# Why are matrix methods so widely used?

1. May 16, 2017

### Telemachus

Hi there. The question I wanted to ask is: Why are matrix methods so widely used for numerical solution of partial differential equations?

Many times I've found that storing a whole matrix requires much more memory than just doing an iteration scheme to propagate the solution. Sometimes I think it is easier to deal with boundary conditions in matrix form, specially in second order differential equations. But sometimes storing a matrix in a program requires to store a lot of elements that are zero. What I want to know is if there is any advantage to parallelize a program when the system of equations are written in matrix form, or if there is any other reason why matrix methods are so widely used.

Thanks in advance.

2. May 16, 2017

### FactChecker

If it is just the logistics of storing large, sparse matrices, there are ways to deal with that. It sounds like you can benefit from techniques related to sparse matrices.
If it is the theory, then remember that all finite dimensional linear operators can be represented by matrices. And differential equations involve linear operators.
So the theory combined with the ability to handle sparse matrices give an appealing approach to solving partial differential equations.

3. May 16, 2017

### Telemachus

If you have a large sparse matrix, how do you deal with all the zeros? when I write a fortran program to solve a linear system, I must specify every element in the matrix, even when perhaps 99% of them are just zeros. For big problems that could be problematic, and I can't avoid the fact of having to store all those elements which in some sense are trivial. Is there a way of doing that?

4. May 16, 2017

### FactChecker

There are sparse matrix libraries for several computer languages. Use Google to find one for your language. I have never used one so I am not expert about them.

5. May 17, 2017

### Telemachus

Ok, let me ask this anyway, perhaps someone can tell.

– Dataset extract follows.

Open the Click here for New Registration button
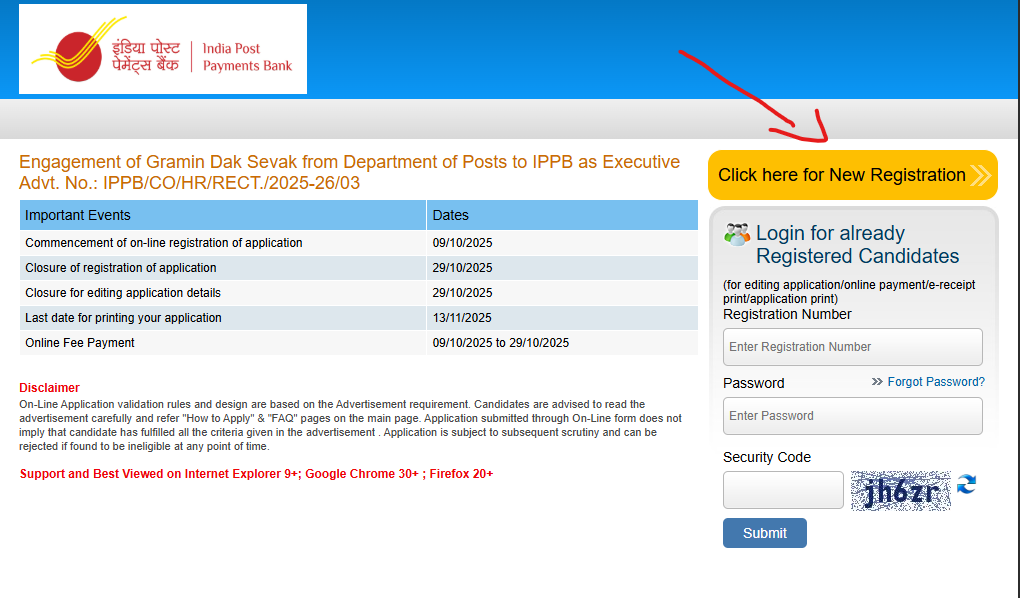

I often find that the matrix corresponding to a discretized differential equation has a big condition number, and that the condition number gets bigger when the discretization is finer, because the elements of the matrix tend to be more close to zero for thinner meshes. Should I be able in this cases to get a better suited matrix by a reordering of the terms in the equation? perhaps, dividing by the mesh size, or something like that, or when one faces this type of problems it is inherent to the differential equation and the representation of the discretized operators?